The Girl with the Dragon Tattoo – Stieg Larsson

This one also starts a little slow, but holy moly, the book almost caught on fire I was turning the pages so fast. I managed to finish it in record time and then wrapped in a curtain and rolled it around on the floor.  There are things that might turn off some readers, but any story that demands you finish gets my respect.

The Windup Girl – Paolo Bacigalupi

I wrote a post on this not long after I finished it. If nothing else, Bacigalupi’s conception of our world in a post-oil era is stunning. But The Windup Girl is so much more than that. I look forward to reading it again.

The Anubis Gates – Tim Powers

After reading The Difference Engine, I was leery of jumping into this one. Turns out that fear was unnecessary. Powers weaves a potent tale of time travel that starts you out in the dark and gradually draws back the shades. By the end, I was nodding my head and smiling. Very satisfying.

Finch – Jeff VanderMeer

Every time I look at the cover of Finch, I get a little giddy. The whole presentation of the story is superb, from the staccato pulp noir prose to the world-building to the tone. If you like your fiction off-center and a lot weird, this is one for you. If you’re allergic to fungus, get an allergy shot first.

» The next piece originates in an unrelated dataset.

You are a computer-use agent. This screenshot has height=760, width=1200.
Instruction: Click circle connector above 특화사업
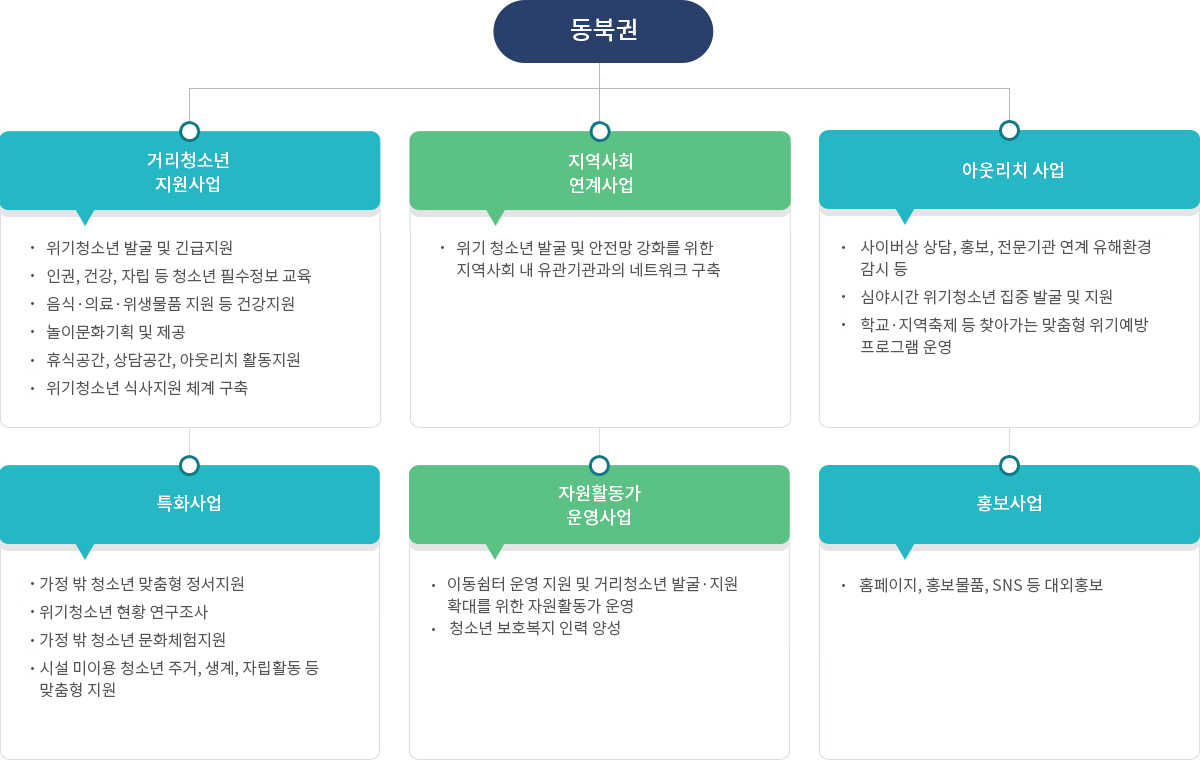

The City and the City – China Mieville

China Mieville almost made this list thrice, but in the end, I did not include The Scar although I enjoyed it very much. I did include The City and The City because of how utterly different it is from Perdido Street Station. Where Perdido Street Station is steeped in Lovecraftian weirdness, The City is much more subtle. It is a police procedural, but like Finch, there is a fantastic element to it that revolves around two cities whose edges overlap in some strange extradimensional way.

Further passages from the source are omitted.